Gog and Magog, Part 5: The Time of the Attack

Gog and Magog, Part 5: The Time of the Attack  

 

Copyright © Robert E. Cruickshank, Jr.  (March 1, 2024)

All Rights Reserved

 

“After many days you will be mustered.  In the latter years you will go against  the land that is restored from war, the land whose people were gathered from many peoples upon the mountains of Israel, which had been a continual waste. Its people were brought out from the peoples and now dwell securely, all of them.  You will advance, coming on like a storm. You will be like a cloud covering the land, you and all your hordes, and many peoples with you” (Ezekiel 38:8-9).

 

 

Picking up where we left off[1] and moving along in the passage, verse 8 is a time text of sorts – telling us when this attack of Gog would come: “After many days, you will be summoned: in the latter years, you will come into the land that is restored from the sword…” (Ezekiel 38:8).
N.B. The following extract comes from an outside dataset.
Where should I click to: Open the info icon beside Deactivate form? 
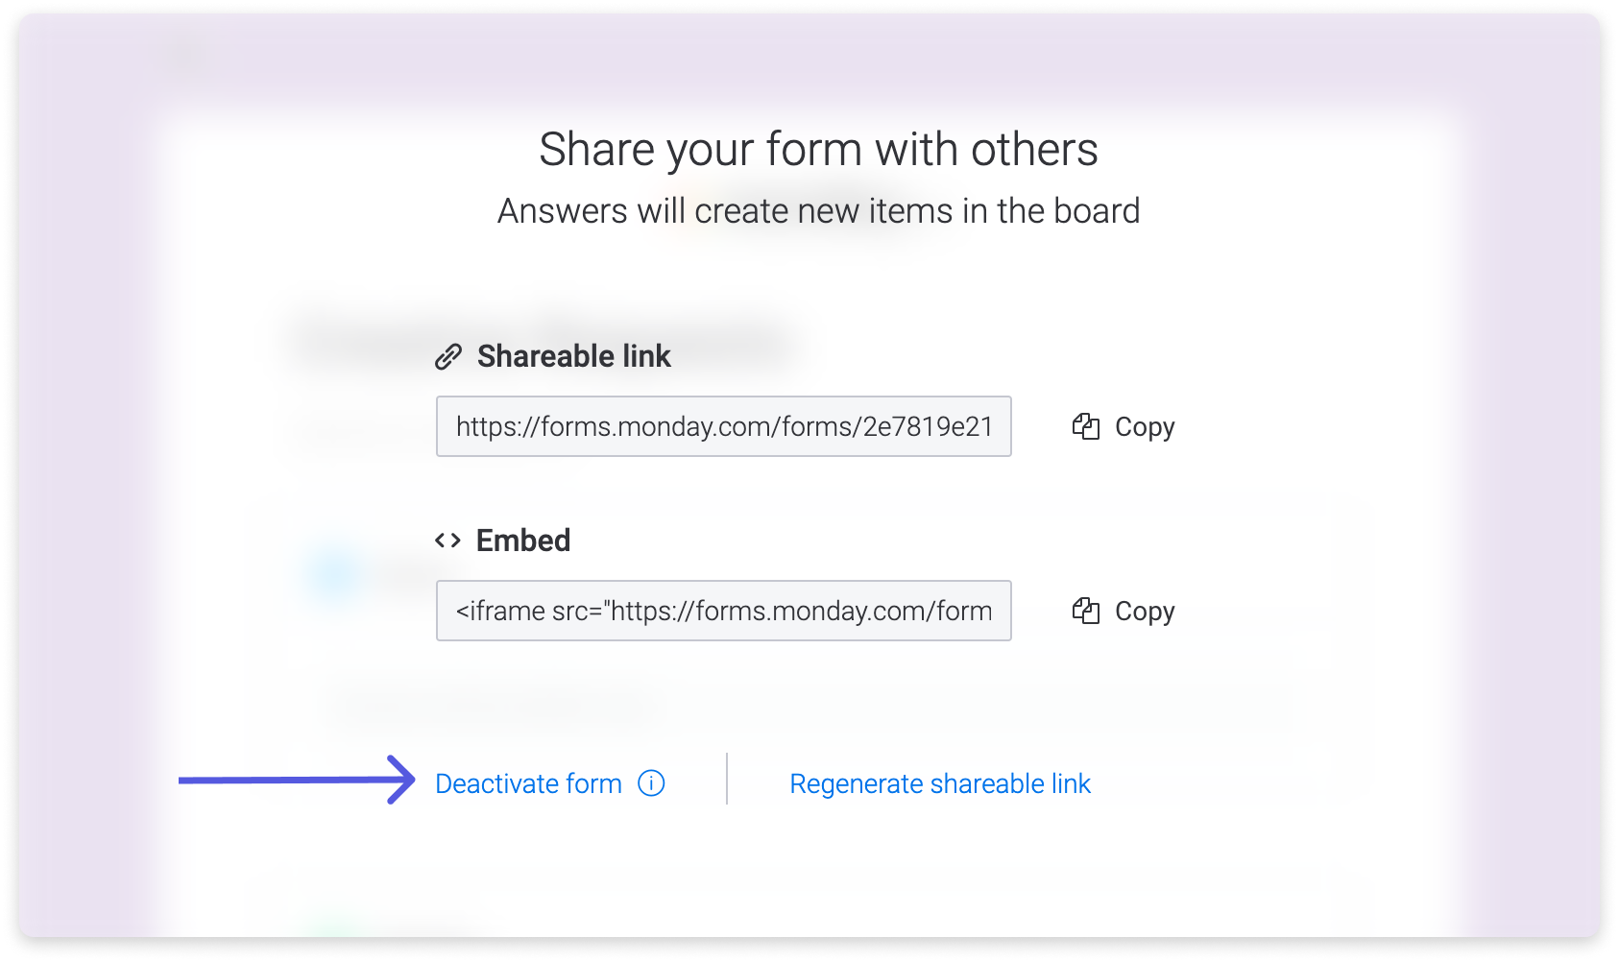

And verse 16 uses the phrase “the last days” (NASB) or “latter days” (ESV), or “end of days” (JPS), depending on which translation you use.  Many assume these are technical terms for the end of the world,[2] but such isn’t the case.

 

Latter Days in the Old Testament

 

The first usage of such a term in the Bible is Genesis 49:1: “Then Jacob called his sons and said, ‘Gather yourselves together, that I may tell you what shall happen to you in days to come.’” The phrase “in the days to come” is literally in “the end of days.” But this isn’t talking about the end of the world or even an Arnold Schwarzenegger movie from the late 90s.[3] Jacob’s words here are fulfilled in the lifetime and future of his own descendants.[4]

 

Deuteronomy 31:29 is similar.  Moses tells the people of Israel:

 

“For I know that after my death you will behave very corruptly and turn from the way which I have commanded you; and evil will confront you in the latter days, because you will do that which is evil in the sight of the Lord, provoking Him to anger with the work of your hands” (Deut. 31:29).

 

In this context, “the latter days” simply means the days following Moses’s death. After Moses was gone, they would behave corruptly and do evil in the sight of the Lord. It didn’t take long for this to happen. In fact, it happened rather quickly. In Judges 2:20-21, we read:

 

“So the anger of the Lord burned against Israel, and He said, “Because this  nation has violated My covenant which I commanded their fathers, and has not listened to My voice, I in turn will no longer drive out from them any of the nations which Joshua left when he died” (Judg. 2:20-21).

 

As Gary DeMar writes, “In many cases, the Hebrew word often translated ‘last days’ means nothing more than ‘in future days,’ ‘a later time,’ or ‘in days to come.’ Old Testament Hebrew does not have a word for ‘future’ or ‘in the distant future’… Moses isn’t skipping over thousands of years of history to describe what will happen in the distant future. The ‘the latter days’ in Deuteronomy actually refers to the period of the Judges.”[5]

 

Moab in the Latter Days

 

Jeremiah 48:47 says, “I will restore the fortunes of Moab in the latter days.” There is some question as to whether or not “fortunes” is the best translation of the Hebrew word shevit in this instance. Your Bible may even contain a marginal note indicating that “captivity” is possibly a better rendering.[6]  Either way, whether Jeremiah is speaking of the restoration or captivity of Moab, the point here is that this nation no longer exists. The Moabites “disappeared from history” after being “conquered by the Babylonians in 582 BC.”[7]

 

While the pop-prophecy pundits of our day continue to claim that expressions such as “the latter days” and “the last days” refer to “the end of the world” and “describe still future events,”[8] more scholarly resources indicate otherwise. Scholars recognize that the Biblical usage of such expressions means that these are not technical terms for the end of world history.

 

Ezekiel’s Latter Days = Esther’s Current Days

 

According to The Theological dictionary of the Old Testament, in and of themselves, these expressions simply mean “in the after(wards) of days,” “in the following days,” “in the course of time,” “in the future.”[9]

 

Hence, the Brown-Driver–Briggs (BDB) Hebrew and English Lexicon of the Old Testament translates Ezekiel 38:16 as “in the end of days” and defines it as “a prophetic phrase denoting the final period of the history so far as the speaker’s perspective reaches; thus the sense varies with the context…”[10]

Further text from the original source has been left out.